Ativistas acusam Pequim de atacar semi-autonomia

Ativistas pró-democracia de Hong Kong disseram, também esta sexta-feira, que a decisão da China de impor a lei de segurança nacional é um dos piores ataques à semi-autonomia do território e apelaram à realização de protestos nas ruas.

Esta lei de segurança, que visa proibir a "traição, secessão, sedição (e) subversão", é um dos destaques da sessão anual da Assembleia Popular Nacional, o parlamento chinês, que está a decorrer.

O texto surge após repetidas advertências do poder comunista chinês contra a dissidência em Hong Kong, abalado no ano passado por sete meses de manifestações que culminaram na exigência de reformas democráticas e que foram quase sempre marcadas por confrontos com a polícia.

"É o fim de Hong Kong, o fim [do princípio] 'Um país, dois sistemas', não se enganem", afirmou aos jornalistas o deputado pró-democracia Dennis Kwok.

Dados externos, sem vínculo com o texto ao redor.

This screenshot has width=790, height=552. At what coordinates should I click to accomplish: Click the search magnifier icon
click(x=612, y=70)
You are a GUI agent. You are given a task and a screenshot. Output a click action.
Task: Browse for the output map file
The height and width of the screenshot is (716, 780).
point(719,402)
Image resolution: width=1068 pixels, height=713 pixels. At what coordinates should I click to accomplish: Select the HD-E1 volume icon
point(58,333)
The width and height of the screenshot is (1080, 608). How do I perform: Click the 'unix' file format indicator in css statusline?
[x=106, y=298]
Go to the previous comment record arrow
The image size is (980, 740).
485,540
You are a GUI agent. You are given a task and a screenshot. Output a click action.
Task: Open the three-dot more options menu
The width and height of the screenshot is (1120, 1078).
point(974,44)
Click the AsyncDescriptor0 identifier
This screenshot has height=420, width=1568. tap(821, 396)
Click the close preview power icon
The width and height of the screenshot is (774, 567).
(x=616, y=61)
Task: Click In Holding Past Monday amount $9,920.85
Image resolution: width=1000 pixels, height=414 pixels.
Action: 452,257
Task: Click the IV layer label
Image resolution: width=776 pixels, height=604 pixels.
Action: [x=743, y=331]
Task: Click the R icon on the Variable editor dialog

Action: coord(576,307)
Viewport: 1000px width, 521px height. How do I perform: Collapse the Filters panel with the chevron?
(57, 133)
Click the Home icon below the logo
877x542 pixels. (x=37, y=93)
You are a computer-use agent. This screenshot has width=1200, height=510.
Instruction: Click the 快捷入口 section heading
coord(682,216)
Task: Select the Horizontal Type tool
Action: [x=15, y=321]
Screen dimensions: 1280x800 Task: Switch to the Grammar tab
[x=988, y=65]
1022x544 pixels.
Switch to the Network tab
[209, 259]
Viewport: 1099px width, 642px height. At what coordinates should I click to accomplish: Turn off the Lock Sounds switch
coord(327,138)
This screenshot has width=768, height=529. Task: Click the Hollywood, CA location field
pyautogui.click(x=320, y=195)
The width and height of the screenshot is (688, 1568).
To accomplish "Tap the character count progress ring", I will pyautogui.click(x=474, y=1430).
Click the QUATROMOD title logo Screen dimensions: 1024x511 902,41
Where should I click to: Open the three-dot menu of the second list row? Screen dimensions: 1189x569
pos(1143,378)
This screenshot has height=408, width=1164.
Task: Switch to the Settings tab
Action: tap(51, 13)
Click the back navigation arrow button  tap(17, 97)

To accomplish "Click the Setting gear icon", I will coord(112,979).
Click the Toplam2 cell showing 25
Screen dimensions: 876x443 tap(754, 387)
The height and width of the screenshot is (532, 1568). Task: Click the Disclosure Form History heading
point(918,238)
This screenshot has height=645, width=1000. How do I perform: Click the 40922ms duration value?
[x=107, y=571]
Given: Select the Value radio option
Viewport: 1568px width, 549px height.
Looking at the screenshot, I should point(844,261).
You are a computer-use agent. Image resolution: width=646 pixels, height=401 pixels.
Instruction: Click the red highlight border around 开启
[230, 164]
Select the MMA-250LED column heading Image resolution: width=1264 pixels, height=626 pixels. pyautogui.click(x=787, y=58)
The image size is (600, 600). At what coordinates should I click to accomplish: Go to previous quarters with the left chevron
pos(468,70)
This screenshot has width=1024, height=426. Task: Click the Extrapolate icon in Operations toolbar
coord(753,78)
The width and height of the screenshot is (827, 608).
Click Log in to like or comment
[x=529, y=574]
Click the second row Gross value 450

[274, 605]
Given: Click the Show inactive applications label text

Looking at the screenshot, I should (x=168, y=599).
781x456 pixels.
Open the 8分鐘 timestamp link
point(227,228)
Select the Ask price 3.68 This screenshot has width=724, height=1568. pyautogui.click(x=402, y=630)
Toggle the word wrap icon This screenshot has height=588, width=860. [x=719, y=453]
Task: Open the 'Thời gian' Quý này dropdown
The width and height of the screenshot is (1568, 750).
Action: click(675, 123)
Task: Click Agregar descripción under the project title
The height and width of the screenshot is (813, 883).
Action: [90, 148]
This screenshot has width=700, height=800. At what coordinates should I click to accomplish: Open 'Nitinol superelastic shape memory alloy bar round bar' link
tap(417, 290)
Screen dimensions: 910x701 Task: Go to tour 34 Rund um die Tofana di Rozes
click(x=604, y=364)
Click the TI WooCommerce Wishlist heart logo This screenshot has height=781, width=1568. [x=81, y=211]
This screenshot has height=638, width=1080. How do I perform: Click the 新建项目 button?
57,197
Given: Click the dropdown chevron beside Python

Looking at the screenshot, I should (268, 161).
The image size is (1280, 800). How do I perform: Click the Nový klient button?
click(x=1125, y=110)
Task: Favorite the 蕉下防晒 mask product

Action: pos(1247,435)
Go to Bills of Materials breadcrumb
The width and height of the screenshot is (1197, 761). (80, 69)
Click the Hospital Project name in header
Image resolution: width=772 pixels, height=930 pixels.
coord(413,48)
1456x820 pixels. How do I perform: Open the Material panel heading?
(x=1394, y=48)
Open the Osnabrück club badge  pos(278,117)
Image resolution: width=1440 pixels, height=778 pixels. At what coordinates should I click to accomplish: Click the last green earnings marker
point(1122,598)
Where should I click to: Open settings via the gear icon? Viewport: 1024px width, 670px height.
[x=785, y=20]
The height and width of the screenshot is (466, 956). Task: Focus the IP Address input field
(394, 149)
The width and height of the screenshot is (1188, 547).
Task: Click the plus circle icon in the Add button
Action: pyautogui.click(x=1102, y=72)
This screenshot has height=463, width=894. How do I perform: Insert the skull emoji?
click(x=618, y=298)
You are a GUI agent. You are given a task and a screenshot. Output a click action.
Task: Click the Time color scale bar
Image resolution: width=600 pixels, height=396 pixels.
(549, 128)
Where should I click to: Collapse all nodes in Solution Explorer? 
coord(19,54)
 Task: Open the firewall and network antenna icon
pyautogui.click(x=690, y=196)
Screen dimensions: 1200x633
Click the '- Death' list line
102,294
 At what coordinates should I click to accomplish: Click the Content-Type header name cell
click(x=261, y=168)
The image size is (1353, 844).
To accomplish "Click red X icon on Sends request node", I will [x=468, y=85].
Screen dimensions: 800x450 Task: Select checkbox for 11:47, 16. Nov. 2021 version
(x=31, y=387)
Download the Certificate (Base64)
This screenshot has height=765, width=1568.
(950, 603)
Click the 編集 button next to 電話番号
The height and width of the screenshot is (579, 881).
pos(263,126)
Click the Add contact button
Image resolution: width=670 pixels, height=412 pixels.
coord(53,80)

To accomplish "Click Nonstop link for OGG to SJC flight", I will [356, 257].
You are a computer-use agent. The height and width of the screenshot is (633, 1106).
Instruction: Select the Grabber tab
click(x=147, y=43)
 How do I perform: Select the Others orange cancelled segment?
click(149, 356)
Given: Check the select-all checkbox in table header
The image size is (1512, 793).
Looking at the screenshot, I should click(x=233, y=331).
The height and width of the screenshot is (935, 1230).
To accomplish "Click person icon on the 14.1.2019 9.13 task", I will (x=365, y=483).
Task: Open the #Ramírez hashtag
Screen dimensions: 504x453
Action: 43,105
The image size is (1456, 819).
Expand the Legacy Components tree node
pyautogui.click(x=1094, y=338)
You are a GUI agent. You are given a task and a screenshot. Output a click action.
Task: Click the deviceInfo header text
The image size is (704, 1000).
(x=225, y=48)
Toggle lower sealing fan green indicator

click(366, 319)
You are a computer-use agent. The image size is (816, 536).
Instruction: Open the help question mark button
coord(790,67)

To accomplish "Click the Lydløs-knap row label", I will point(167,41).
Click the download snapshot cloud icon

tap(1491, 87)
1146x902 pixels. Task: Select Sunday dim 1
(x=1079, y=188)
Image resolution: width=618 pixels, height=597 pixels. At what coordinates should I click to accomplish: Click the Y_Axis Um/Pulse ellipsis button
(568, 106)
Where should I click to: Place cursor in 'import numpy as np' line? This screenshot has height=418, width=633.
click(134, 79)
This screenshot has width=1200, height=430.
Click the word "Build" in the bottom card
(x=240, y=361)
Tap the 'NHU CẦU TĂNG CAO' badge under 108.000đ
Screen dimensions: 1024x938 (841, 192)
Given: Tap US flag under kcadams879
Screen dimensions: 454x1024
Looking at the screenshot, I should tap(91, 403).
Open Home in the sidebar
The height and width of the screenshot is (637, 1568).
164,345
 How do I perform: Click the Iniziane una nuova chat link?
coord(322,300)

Hong Kong regressou à China em 1997 sob um acordo que garantia ao território 50 anos de autonomia e liberdades que são desconhecidas no resto do país, de acordo com o princípio "Um país, dois sistemas".

Para o ativista Joshua Wong, uma figura do movimento de desobediência civil em 2014, a mensagem enviada pela China aos manifestantes pró-democracia não deixa margem para dúvidas: "Pequim está a tentar silenciar as vozes dos críticos de Hong Kong com força e medo", escreveu Wong na rede social Twitter.

Muito rapidamente, nos fóruns de discussão usados pelo movimento pró-democracia, multiplicaram-se os apelos para se repetirem os protestos nas ruas.

O anúncio de Pequim pode reacender a 'chama' dos protestos depois de meses de calma, muito por causa das medidas tomadas para conter a pandemia da covid-19, num momento em que estão agendadas eleições para o parlamento de Hong Kong em setembro e depois da ala pró-Pequim ter perdido as eleições locais em 17 dos 18 distritos.

Em 2019, um movimento pró-democracia abalou a ex-colónia britânica, mobilizando milhões de pessoas, em protestos quase diários contra o crescente domínio de Pequim, segundo os manifestantes.

Para os ativistas, se o projeto for aprovado, esta será uma das violações mais graves às liberdades de Hong Kong desde 1997.

Segundo a deputada pró-democracia de Hong Kong Tanya Chan, Pequim "não mostra respeito pelo povo de Hong Kong".

Quando o projeto foi anunciado na noite de quinta-feira, poucos detalhes foram comunicados, apenas o facto de fortalecer os "mecanismos de execução" em termos de "proteção da segurança nacional".

O artigo 23 da Lei Básica, que serve de 'constituição' na região administrativa especial chinesa, prevê que Hong Kong seja dotada de uma lei que proíba a "traição, secessão, sedição e subversão".

No entanto, o texto, na prática, nunca foi aplicado, uma vez que a população do território o vê como uma ameaça aos seus direitos, como os da liberdade de expressão ou de imprensa, desconhecidos na China Continental liderada pelo Partido Comunista.

A última vez que se tentou aplicar o artigo ocorreu em 2003 e fracassou devido após grandes manifestações nas ruas de Hong Kong.

Os Estados Unidos já reagiram, alertando a China de que condenarão a adoção de uma lei de segurança nacional em Hong Kong porque esta será "muito desestabilizadora" para aquele território semi-autónomo.

"Qualquer tentativa de impor uma lei de segurança nacional que não reflita a vontade dos cidadãos de Hong Kong será muito desestabilizadora e será fortemente condenada pelos Estados Unidos e pela comunidade internacional", disse a porta-voz do Departamento de Estado norte-americano, Morgan Ortagus.